วันพุธที่ 15 กรกฎาคม พ.ศ. 2558

The Fundamentalists’ Creed: You Get What You Pay For

 

The notion of present value is crucial to understanding the fundamentalists’ approach to stock valuation. It should also be important to lottery players, mortgagors, and advertisers. That the present value of money in the future is less than its nominal value explains why a nominal $1,000,000 award for winning a lottery—say $50,000 per year at the end of each of the next twenty years—is worth considerably less than $1,000,000. If the interest rate is 10 percent annually, for example, the $1,000,000 has a present value of only about $426,000. You can obtain this value from tables, from financial calculators, or directly from the formulas above (supplemented by a formula for the sum of a so-called geometric series).
 
The process of determining the present value of future money is often referred to as “discounting.” Discounting is important because, once you assume an interest rate, it allows you to compare amounts of money received at different times. You can also use it to evaluate the present or future value of an income stream—different amounts of money coming into or going out of a bank or investment account on different dates. You simply “slide” the amounts forward or backward in time by multiplying or dividing by the appropriate power of (1 + r). This is done, for example, when you need to figure out a payment sufficient to pay off a mortgage in a specified amount of time or want to know how much to save each month to have sufficient funds for a child’s college education when he or she turns eighteen.
 
Discounting is also essential to defining what is often called a stock’s fundamental value.
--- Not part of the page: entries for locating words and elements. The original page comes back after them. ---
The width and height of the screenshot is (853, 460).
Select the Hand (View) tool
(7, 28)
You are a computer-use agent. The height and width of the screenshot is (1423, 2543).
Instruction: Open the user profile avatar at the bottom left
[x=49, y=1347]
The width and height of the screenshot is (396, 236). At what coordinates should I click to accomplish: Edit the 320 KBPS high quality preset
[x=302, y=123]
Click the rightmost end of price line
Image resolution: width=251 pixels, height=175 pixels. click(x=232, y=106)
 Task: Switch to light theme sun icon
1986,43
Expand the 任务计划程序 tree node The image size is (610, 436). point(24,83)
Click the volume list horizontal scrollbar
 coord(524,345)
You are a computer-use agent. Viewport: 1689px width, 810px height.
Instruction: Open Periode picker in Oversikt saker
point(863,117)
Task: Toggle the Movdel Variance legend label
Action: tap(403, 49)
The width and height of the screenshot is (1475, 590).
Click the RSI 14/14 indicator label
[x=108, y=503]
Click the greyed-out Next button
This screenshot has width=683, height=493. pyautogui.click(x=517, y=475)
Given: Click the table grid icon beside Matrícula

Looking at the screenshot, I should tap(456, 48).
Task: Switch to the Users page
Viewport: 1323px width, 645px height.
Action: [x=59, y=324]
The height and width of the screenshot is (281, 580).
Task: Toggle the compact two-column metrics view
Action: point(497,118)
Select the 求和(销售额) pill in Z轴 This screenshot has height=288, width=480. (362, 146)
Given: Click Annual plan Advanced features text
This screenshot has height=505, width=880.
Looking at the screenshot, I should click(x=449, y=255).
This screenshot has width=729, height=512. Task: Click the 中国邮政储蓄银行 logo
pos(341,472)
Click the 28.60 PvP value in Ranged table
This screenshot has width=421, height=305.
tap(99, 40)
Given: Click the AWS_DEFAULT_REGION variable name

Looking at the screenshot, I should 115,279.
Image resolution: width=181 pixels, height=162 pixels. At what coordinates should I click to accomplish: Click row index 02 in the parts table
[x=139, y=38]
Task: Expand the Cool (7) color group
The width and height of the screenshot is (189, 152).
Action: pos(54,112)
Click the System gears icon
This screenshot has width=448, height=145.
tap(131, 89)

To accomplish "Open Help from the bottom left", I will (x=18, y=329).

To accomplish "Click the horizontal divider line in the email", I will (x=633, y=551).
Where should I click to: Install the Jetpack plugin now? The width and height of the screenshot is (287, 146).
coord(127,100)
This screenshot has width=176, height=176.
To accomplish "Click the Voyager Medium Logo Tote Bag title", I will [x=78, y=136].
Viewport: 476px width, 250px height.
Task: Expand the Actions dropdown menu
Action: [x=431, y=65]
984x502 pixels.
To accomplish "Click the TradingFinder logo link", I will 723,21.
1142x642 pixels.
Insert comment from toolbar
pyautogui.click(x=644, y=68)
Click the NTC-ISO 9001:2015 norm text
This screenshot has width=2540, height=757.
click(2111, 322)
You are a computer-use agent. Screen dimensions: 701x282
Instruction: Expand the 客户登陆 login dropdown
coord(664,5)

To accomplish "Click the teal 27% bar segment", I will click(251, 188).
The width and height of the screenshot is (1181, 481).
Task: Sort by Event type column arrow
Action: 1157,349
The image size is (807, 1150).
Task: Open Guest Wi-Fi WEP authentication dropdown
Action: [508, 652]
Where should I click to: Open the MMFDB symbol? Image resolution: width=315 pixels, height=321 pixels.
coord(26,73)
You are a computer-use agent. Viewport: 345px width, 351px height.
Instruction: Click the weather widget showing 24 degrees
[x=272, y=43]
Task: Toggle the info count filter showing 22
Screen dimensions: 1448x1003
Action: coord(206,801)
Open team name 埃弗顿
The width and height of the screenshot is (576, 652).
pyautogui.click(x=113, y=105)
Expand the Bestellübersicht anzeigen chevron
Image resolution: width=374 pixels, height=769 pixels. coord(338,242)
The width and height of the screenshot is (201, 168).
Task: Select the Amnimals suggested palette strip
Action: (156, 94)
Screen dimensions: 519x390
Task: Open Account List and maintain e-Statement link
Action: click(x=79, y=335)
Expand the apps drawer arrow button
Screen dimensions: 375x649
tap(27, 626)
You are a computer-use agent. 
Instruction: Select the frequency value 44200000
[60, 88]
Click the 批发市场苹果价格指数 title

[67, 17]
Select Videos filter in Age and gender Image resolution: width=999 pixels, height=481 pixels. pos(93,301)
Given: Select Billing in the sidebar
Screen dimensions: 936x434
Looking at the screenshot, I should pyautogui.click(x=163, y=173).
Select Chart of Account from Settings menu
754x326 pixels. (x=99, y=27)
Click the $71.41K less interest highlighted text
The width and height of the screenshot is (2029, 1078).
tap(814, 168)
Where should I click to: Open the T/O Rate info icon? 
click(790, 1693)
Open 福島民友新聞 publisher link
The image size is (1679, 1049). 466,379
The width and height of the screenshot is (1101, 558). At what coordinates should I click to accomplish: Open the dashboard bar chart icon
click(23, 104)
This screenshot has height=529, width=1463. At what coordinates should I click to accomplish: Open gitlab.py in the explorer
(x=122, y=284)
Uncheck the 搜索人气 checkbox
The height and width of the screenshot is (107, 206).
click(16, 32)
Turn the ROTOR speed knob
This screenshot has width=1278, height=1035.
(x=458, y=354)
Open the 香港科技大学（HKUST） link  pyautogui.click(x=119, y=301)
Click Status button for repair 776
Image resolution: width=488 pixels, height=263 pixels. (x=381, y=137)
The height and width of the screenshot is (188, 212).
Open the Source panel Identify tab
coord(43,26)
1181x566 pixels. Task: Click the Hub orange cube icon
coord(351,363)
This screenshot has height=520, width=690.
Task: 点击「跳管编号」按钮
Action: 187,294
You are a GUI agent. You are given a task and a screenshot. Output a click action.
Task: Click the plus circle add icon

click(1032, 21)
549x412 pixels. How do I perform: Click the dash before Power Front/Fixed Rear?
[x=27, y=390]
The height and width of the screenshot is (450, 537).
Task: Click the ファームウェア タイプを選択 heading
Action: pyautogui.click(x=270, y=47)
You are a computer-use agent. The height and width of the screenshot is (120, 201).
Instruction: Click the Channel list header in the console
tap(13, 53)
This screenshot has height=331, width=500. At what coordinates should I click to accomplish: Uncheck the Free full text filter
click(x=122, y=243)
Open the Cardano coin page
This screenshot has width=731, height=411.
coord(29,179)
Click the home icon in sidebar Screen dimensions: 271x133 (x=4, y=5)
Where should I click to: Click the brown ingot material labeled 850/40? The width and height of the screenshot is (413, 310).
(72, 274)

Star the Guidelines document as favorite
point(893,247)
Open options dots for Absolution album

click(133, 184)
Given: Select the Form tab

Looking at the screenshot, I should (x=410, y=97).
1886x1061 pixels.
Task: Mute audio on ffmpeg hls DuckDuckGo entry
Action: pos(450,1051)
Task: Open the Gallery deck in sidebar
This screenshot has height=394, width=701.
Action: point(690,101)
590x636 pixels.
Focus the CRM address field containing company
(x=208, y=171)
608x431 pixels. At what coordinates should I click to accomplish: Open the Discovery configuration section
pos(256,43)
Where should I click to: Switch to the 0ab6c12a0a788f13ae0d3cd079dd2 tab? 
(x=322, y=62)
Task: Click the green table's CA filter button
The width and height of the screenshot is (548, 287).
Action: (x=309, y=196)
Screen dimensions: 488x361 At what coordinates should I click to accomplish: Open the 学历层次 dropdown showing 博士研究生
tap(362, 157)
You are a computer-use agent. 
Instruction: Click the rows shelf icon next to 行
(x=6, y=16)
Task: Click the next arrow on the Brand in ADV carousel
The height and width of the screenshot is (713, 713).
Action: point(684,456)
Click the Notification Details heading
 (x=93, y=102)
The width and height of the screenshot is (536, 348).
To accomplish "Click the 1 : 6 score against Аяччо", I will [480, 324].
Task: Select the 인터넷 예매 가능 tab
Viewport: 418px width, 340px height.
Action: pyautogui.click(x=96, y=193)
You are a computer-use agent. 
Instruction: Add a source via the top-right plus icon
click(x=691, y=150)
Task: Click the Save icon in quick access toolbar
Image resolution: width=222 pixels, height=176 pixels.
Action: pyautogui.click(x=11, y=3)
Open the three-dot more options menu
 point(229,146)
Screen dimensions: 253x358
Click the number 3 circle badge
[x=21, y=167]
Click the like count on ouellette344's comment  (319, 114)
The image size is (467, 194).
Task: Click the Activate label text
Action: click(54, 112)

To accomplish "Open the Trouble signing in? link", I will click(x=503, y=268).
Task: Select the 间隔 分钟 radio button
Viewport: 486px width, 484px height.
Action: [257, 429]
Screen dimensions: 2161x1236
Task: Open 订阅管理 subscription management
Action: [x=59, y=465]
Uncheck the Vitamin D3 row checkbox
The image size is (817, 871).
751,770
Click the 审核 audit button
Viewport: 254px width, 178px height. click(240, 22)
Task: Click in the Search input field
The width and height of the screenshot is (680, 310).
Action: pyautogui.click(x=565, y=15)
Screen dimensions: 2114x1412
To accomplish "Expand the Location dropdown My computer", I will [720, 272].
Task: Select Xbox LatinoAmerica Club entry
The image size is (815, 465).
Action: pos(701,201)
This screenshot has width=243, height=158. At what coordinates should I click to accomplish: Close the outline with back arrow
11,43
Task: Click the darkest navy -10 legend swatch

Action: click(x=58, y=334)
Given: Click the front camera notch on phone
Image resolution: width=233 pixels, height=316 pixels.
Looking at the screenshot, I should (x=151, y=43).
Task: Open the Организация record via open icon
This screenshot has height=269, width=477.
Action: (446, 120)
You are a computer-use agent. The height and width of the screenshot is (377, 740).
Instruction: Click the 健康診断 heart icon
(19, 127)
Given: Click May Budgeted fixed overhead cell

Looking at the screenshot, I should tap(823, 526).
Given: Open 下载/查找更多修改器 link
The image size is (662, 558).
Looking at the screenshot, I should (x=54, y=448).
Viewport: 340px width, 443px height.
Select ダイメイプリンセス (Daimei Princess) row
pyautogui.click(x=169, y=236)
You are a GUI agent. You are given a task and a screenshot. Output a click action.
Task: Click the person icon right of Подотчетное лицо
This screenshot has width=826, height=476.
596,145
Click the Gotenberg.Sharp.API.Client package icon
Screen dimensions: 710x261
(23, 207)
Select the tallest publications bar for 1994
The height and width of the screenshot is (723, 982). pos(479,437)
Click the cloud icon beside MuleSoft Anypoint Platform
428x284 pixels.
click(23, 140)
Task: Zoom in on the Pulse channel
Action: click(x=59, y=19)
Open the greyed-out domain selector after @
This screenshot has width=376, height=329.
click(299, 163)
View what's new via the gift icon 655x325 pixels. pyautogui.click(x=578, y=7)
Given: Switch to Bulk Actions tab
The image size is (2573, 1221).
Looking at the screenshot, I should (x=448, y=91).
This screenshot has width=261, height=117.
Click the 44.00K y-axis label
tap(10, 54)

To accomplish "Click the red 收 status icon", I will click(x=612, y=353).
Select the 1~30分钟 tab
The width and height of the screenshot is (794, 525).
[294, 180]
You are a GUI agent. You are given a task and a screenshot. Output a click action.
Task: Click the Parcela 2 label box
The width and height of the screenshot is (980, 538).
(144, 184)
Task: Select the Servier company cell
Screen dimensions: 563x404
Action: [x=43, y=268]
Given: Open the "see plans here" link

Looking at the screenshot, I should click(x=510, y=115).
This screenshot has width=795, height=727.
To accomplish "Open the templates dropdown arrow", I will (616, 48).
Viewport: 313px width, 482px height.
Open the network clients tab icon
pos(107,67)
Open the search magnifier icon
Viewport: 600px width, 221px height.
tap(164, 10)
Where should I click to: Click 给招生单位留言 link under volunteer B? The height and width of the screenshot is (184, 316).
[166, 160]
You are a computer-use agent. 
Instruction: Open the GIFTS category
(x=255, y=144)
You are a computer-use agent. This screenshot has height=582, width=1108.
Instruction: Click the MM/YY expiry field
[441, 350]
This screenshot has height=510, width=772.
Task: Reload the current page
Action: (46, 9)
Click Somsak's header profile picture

The stock’s price, say investing fundamentalists (fortunately not the sort who wish to impose their moral certitudes on others), should be roughly equal to the discounted stream of dividends you can expect to receive from holding onto it indefinitely. If the stock does not pay dividends or if you plan on selling it and thereby realizing capital gains, its price should be roughly equal to the discounted value of the price you can reasonably expect to receive when you sell the stock plus the discounted value of any dividends. It’s probably safe to say that most stock prices are higher than this. During the 1990 boom years, investors were much more concerned with capital gains than they were with dividends. To reverse this trend, finance professor Jeremy Siegel, author of Stocks for the Long Run, and two of his colleagues recently proposed eliminating the corporate dividend tax and making dividends deductible.
 
The bottom line of bottom-line investing is that you should pay for a stock an amount equal to (or no more than) the present value of all future gains from it. Although this sounds very hard-headed and far removed from psychological considerations, it is not. The discounting of future dividends and the future stock price is dependent on your estimate of future interest rates, dividend policies, and a host of other uncertain quantities, and calling them fundamentals does not make them immune to emotional and cognitive distortion. The tango of exuberance and despair can and does affect estimates of stock’s fundamental value. As the economist Robert Shiller has long argued quite persuasively, however, the fundamentals of a stock don’t change nearly as much or as rapidly as its price.